İmparatorluğu yeniden kurmak

Yirmi yıldan fazla oluyor, bir gazeteci grubuyla Saint- Petersburg'da dolanıyoruz... Yemek molası verdik, hem de ünlü Prens Yusupof'un çay köşkünde... Kanguru eti gibi, Ruslar'ın "Herhalde Batılı turistler yeseler yeseler bunları yerler" sandıkları ve ithal ettikleri abuk şeyler yiyoruz... Rehberimiz Liza'dan bize komünizm dönemini anlatmasını istedim. "Ben komünizmi bilmem, hatırlamam" dedi, "annem bilir, isterseniz çağırayım anlatsın." O an yirminci yüzyılın bitmiş, yirmi birinci yüzyılın başlamış olduğu kafama dank etti. Gerçi komünistler Kızıl Meydan'da korsan gösteri yapıp polisten dayak yediklerinde de etmişti ama... Otuz yıl önce komünizm çöktüğünde de yakınlarıma "Rusya'nın kendine gelmesi otuz yıl sürer" diyordum... Otuz yıl geçti, Rusya kendine geldi. Yeltsin ile Amerika'ya tam teslim olan Rusya, Putin ile kafasını kaldırdı. Şimdi de dişlerini gösteriyor. "Eski ve büyük bir imparatorluğun mirasçısı" olduklarını hatırladılar ama bizim gibi imparatorluğa küfretmediler. Putin'in dediği gibi, Sovyetler Birliği'nin kötü yanlarını reddediyorlar ama kazanımlarının da tadı damaklarında. Olabildiğince, yeniden kurmak isteyeceklerdir.
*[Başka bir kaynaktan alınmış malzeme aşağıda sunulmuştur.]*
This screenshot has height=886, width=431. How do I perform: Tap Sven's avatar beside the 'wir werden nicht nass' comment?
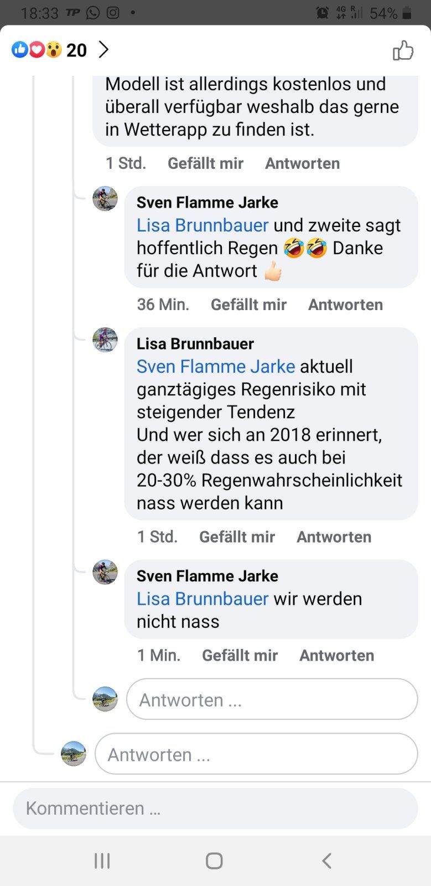click(x=105, y=572)
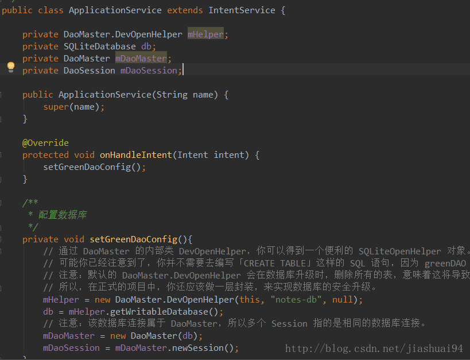Collapse the ApplicationService constructor fold marker
Viewport: 470px width, 360px height.
[1, 95]
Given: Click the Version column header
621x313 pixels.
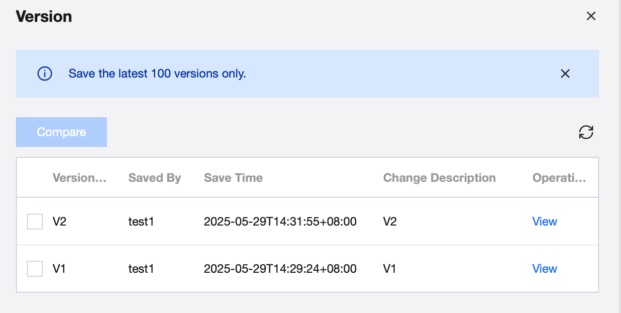Looking at the screenshot, I should 80,178.
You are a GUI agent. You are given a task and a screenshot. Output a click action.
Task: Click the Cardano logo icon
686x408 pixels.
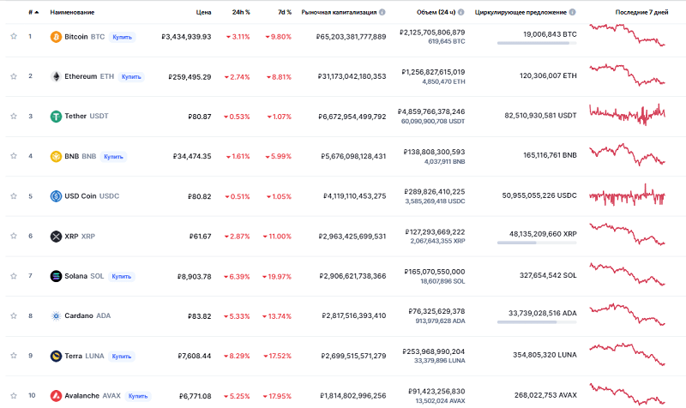pyautogui.click(x=57, y=315)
Bizde de yeniden kurmak isteyenler var ama bizim ne nükleer silahlarımız var ne de bağımsız enerji kaynaklarımız (Davutoğlu'nu öptüm.) Hani canım, bizim Hatay'ı geri almamız, Kıbrıs'ın kuzeyini ele geçirmemiz gibi!.. Şimdi Putin de bizim Hatay taktiğini uygulayacak: Donbass bölgesinde önce bağımsızlık ilanı, kısa bir süre sonra da Rusya'ya katılmaca... Havai fişekleri atarak kutluyorlar. Çok sevindiler.